登記簿謄本から登記事項証明書への変化の歴史と「事故簿」について
2019.05.29
司法書士事務所の合言葉
「トーホン取って!」 「トーホン確認」
「トーホン…、トーホン…、トーホン!!!」
とにかく司法書士事務所ではこの言葉が行き交っています。
この「トーホン」とは正しくは「登記事項証明書」のことで、不動産や会社の情報が記載されています。
ではなぜ、「登記事項証明書」を「トーホン」と呼ぶのでしょうか?
今回はその歴史を紐解いて行きたいと思います。
「トーホン」と呼ばれる理由は「登記簿謄本」の名残
登記記録に記録された事項の全部、または一部を証明した書面を、「登記事項証明書」といいます。
今ではデータで管理されていますが、昔は「登記簿」と言って「紙」で管理されていました。
ですので、取りたい土地を指定すると、登記簿からその部分を(バインダーで綴ってある)法務局の人がはずしてコピーをして、認証(印鑑を押す)をしてたんです。
だから、「登記簿謄本」(謄本→原本の内容をそのまま全部写しとった文書の意味)と言われていました。
この登記簿に書かれている内容は現在と同じです。しかし、大きな違いはその不動産の登記簿は、その不動産の管轄の法務局にしかない、ということです。紙ベースでの保管はその点が大きなデメリットです。
今では、全国どこの法務局でも、取りたい不動産の登記事項証明書をとることが出来ます。
ここまでは基本の基本。それでは司法書士ならではの登記簿謄本のコンピューター化における黒歴史!?をご説明します。
業界用語「事故簿」の正体
登記簿謄本がデータ化され、全国どこからでも取得可能な「登記事項証明書」となりました、
と先述しましたが、全ての不動産がデータとして保存されているか?というとそうではないのです。
え?じゃあ漏れがあるの?ということになりますが、
実はその通り、コンピュータに移行する作業の中でどうしても移行できない不動産が出てきたのです。
例えば、
「マンションの敷地の持分の分子を全部足しても、1にならない」
「判読出来ない文字がある(昔は手書きだったりだから)」
などです。
このような不動産を正確には、「改製不適合物件」と言いますが、業界用語では「事故簿」と言います。

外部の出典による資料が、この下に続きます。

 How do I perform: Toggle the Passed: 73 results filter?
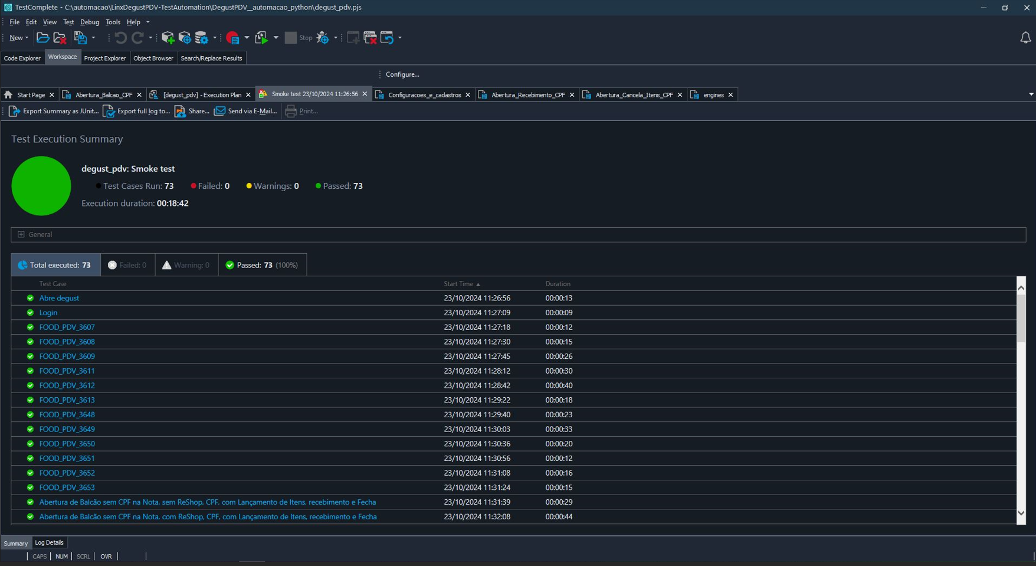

「改正不適合物件」の取引時に知っておくべき権利証事情
コンピュータ化に伴い変化したのは登記簿謄本だけではありません。
不動産登記で最も重要といえる「権利証」も以前のものとは全く違うものになっています。
コンピュータ化以前は、登記申請の際に「申請書副本」を添付し、申請書副本に「受付年月日及び受付番号」朱印が押され登記が完了すると「登記済証」となって法務局から発行されてました。
この「登記済証」のことを「権利証」と呼びます。
それが、コンピュータ化に伴う不動産登記法の改正で、「登記済証」から「登記識別情報」に変わりました。
「登記識別情報」は不動産一つ一つに12桁のアルファベットと数字の暗証番号の記載された紙が交付されます。紙が交付されますが、あくまでも記載されている暗証番号が権利証となのです。

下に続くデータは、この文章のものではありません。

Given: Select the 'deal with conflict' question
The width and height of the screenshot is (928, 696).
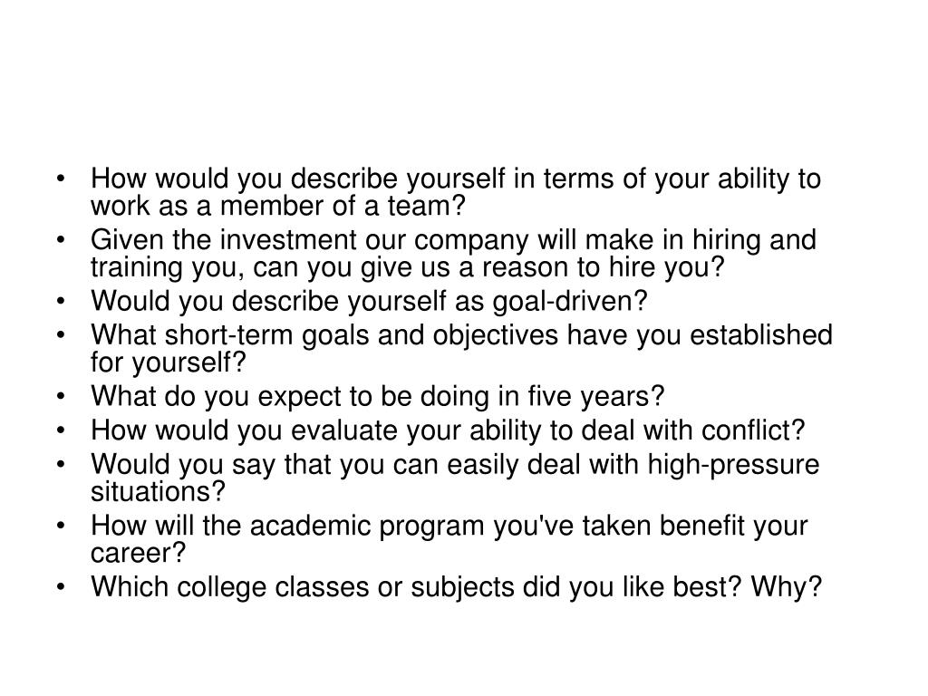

それによって、今まで紙でしか申請できなかった不動産登記が、オンライン申請という,情報を送信して、申請できるようになりました。
では、データ化されなかった「改製不適合物件」もオンライン申請が出来て「登記識別情報」が交付されるのでしょうか?
答えは、NO!です。
この「改製不適合物件」についての登記申請は、データ化されていないので、
オンライン申請をすることができないので「紙」で申請をすることになります。
そして、コンピューター化されていないので、登記識別情報も発行されません。
故に、「改製不適合物件」について登記申請をする際は申請書副本を添付しなければなりません。
そして、昔のとおりの「受付年月日及び受付番号」の押印された登記済証が発行されます。
これは、申請書副本なんて作ったこともない司法書士が大多数となる近い未来、司法書士業界を困惑させる忌忌しき事態となりそうです。
そんな時も、余裕綽々で対応できる格好いい司法書士になりたいものです。
この記事が、初めて「改正不適合物件」の取引をすることになってドキドキしている同業者のお役に立つことが少しでもできれば嬉しく思います。